Published on 26th September 2014
We all have good ideas and sudden brainwaves, but some people communicate their ideas more effectively than others. They know how to engage with people, deliver a compelling pitch and get people aligned, sometimes by saying very little. As a result, they get more done and add more value.
The good news is that effective communications isn’t black magic – you can learn to communicate more effectively by adopting a few simple strategies. Most of these are common sense – but it’s surprising how many people don’t follow them. If you find that you are struggling to get your ideas across to other team members, and perhaps your boss, here are some proven ways of doing this.
Develop an elevator pitch
Be prepared to explain your idea in 60 seconds or less – the amount of time it takes to travel in a lift. Keep in mind that famous Einstein quote; “If you can’t explain it simply enough, you don’t understand it well enough.” Your explanation doesn’t have to go into excessive detail, but it should be enough to get people interested. Once you have them hooked, you can then go into the details or set up a follow-on meeting. Don’t waste that 60 seconds on convoluted language or excessive background information – “hit the headline first”, in the words of renowned communications expert Karen Friedman, in her 2012 book Shut Up and Say Something. Instead, explain your idea in a couple of sentences, and say what the high-level benefits are. Then, ask for a follow-up discussion. If the person says yes, you have an opportunity to sell your idea further. If they say no, then you won’t waste your time and you can rethink.
Know your audience
To communicate effectively, you need to talk in a language that your audience understands. There’s no point in having a detailed technical discussion with finance people – or talking about NPV or IRR with software developers. Think about how to make your ideas relevant, and steer clear of concepts that will be unfamiliar to those you’re trying to convince. If you do have to introduce a foreign concept, then be sure to explain it clearly and simply – and say why it is important.
Focus on benefits
All good ideas have clear benefits – otherwise, they aren’t good ideas. Unless your colleagues understand these benefits, they’re not going to back your idea. Take time to research the positives before you pitch your idea. Again, it’s important that they’re relevant to your audience – they need to understand what is in it for them.
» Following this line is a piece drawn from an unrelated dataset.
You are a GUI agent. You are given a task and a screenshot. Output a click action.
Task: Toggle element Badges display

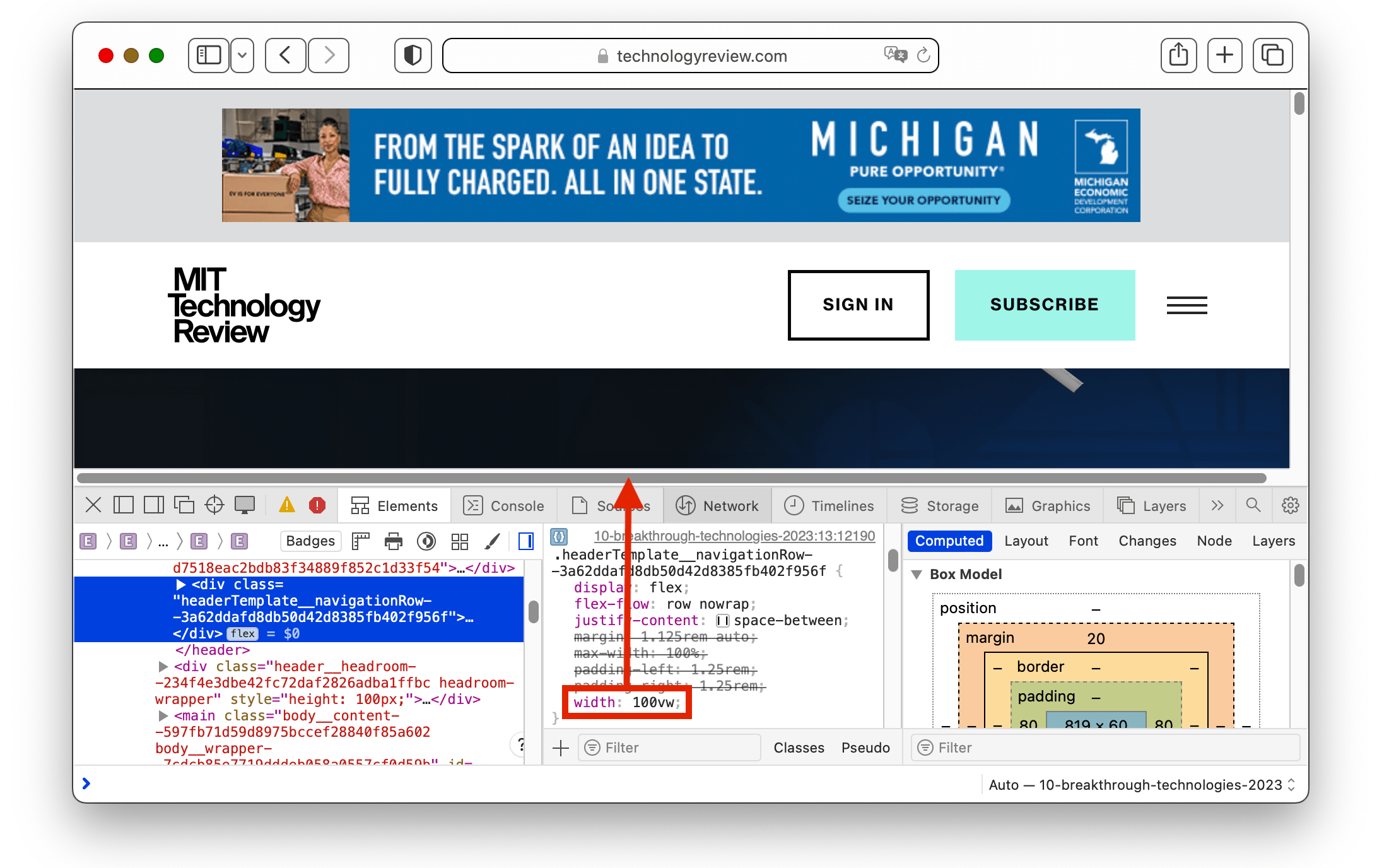click(x=310, y=541)
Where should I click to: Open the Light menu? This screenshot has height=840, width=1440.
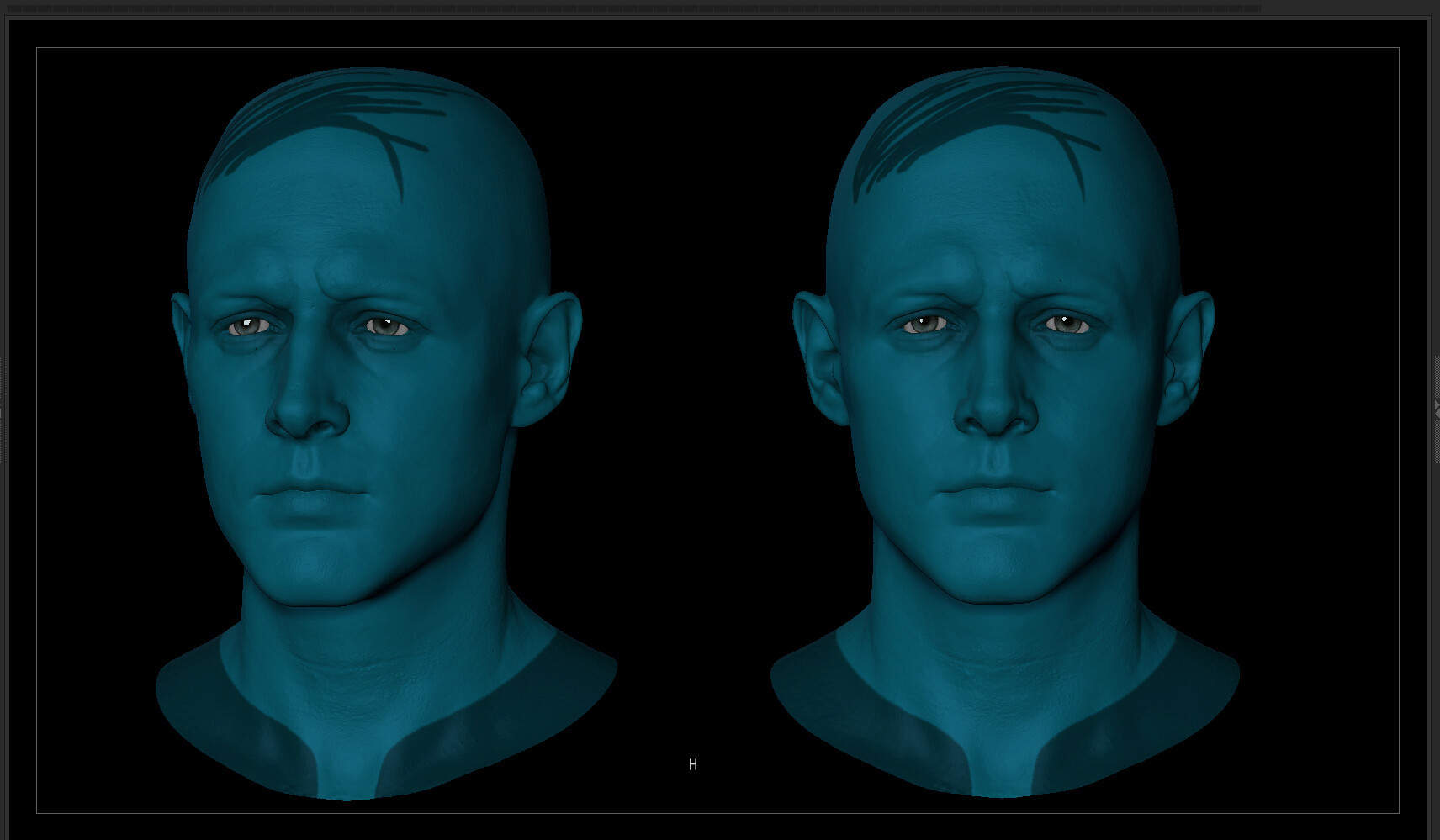tap(135, 6)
If you can’t come up with any benefits that will resonate with your audience, ask yourself whether or not you are talking to the people who are going to feel the benefits directly.
Examples are often the best way to sell an idea. They help people to understand what you are saying and to see how your idea can be applied. For instance, don’t just say “Integrating our supply chain software directly with vendors will let us move to just-in-time inventory.” Instead, say “If we connect up for our supply chain software to Acme Co., we can reduce our inventory by 50%. That means that we will save £7 million a year in carrying costs.” It pays to do a bit of research to come up with these examples, and they obviously need to be both real and credible.
Communicating ideas is all about selling. It’s not just what you say – it’s how you say it. People will believe in your ideas if they know that you believe in them. If you are hesitant or your body language is negative or defensive – think slouching or crossed arms – then you are going to send the wrong signals. Adopt an alert, confident stance and speak enthusiastically – this way, people will take your idea seriously. It’s no guarantee that they will agree, but they won’t automatically dismiss your idea because you are just going through the motions.